Exposure to radiation and chemicals have been linked to cancers. Studies had been conducted for the other two gaseous diffusion plants, but none had been conducted for PGDP.
“This was an important study, because it addressed lingering concerns about the health of workers at the (plant),” said David Tollerud, UofL professor of environmental and occupational health sciences and principal investigator for the study.
“It is important for occupational health and public health research to attempt to answer pressing concerns of impacted populations, and we were able to report that we didn’t find unexpectedly high rates of disease in this workforce,” he said.
Researchers compiled data from employees’ work history, demographic records and records from the U.S. Social Security Administration, the National Death Index and individual state departments. They found complete data for 6,759 or the 6,820 employees who worked at the plant at least 30 days between September 1952 and December 2003.
Out of those 6,759 people, the researchers identified 1,638 deaths. This is fewer than the 2,253 deaths that would have been expected in the general public. They also found that 461 of the deaths were attributed to cancer. From a comparable sized group in the general public, they would have expected that number to be 592.
Two groups had higher death rates over their fellow employees, however. When analyzing the worker data by job classification, they found that security workers had higher overall death rates than other employees, while chemical operators had higher death rates from leukemia and multiple myeloma than the rest of the workers.

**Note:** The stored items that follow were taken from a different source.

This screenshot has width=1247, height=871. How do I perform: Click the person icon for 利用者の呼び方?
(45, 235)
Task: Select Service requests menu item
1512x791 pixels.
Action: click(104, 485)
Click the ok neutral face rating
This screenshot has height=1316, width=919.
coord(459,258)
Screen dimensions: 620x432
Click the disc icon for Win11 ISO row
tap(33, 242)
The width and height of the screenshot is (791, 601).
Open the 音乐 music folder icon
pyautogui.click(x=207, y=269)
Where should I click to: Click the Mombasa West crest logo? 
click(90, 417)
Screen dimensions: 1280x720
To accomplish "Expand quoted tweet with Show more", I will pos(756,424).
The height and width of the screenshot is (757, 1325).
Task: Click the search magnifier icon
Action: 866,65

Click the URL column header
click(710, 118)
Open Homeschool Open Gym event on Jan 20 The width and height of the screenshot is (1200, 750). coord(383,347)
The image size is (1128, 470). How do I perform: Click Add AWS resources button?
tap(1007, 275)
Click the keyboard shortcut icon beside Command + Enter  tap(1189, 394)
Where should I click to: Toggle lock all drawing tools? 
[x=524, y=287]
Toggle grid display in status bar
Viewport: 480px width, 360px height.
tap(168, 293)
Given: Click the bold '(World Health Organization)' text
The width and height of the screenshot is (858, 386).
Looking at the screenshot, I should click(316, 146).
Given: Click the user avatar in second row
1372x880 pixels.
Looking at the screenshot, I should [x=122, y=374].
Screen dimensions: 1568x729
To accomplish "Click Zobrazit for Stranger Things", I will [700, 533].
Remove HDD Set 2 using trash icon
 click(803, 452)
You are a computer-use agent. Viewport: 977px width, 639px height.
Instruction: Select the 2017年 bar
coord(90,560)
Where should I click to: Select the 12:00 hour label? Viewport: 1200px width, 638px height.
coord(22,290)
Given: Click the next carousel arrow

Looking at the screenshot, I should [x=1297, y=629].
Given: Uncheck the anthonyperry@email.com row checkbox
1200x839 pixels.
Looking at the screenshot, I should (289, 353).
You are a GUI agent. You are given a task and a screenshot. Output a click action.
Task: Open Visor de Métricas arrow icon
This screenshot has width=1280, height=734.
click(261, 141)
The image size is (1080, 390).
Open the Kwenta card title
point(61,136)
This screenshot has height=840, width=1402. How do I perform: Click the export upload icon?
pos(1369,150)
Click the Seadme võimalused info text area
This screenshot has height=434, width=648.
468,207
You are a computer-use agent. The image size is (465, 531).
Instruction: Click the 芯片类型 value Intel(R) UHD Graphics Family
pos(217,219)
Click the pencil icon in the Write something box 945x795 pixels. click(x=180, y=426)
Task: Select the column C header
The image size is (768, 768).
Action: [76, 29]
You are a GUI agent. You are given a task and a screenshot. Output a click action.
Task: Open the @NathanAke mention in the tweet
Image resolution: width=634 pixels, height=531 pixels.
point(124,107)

“The increased number of lymphatic and bone marrow cancer deaths is consistent with what we expected. Based on other studies, these forms of cancer have been linked to low levels of radiation exposure,” Tollerud said.
The National Institute for Occupational Safety and Health funded the study; efforts by U.S. Sen. Mitch McConnell (R-Ky), helped get it off the ground.
The research team plans to present its findings to PGDP workers. It also plans to distribute a study fact sheet that summarizes the main findings and directs workers to resources that are available if they have concerns or questions.
The study, titled “Mortality among PGDP workers,” was published in the July 2010 edition of the Journal of Occupational and Environmental Medicine.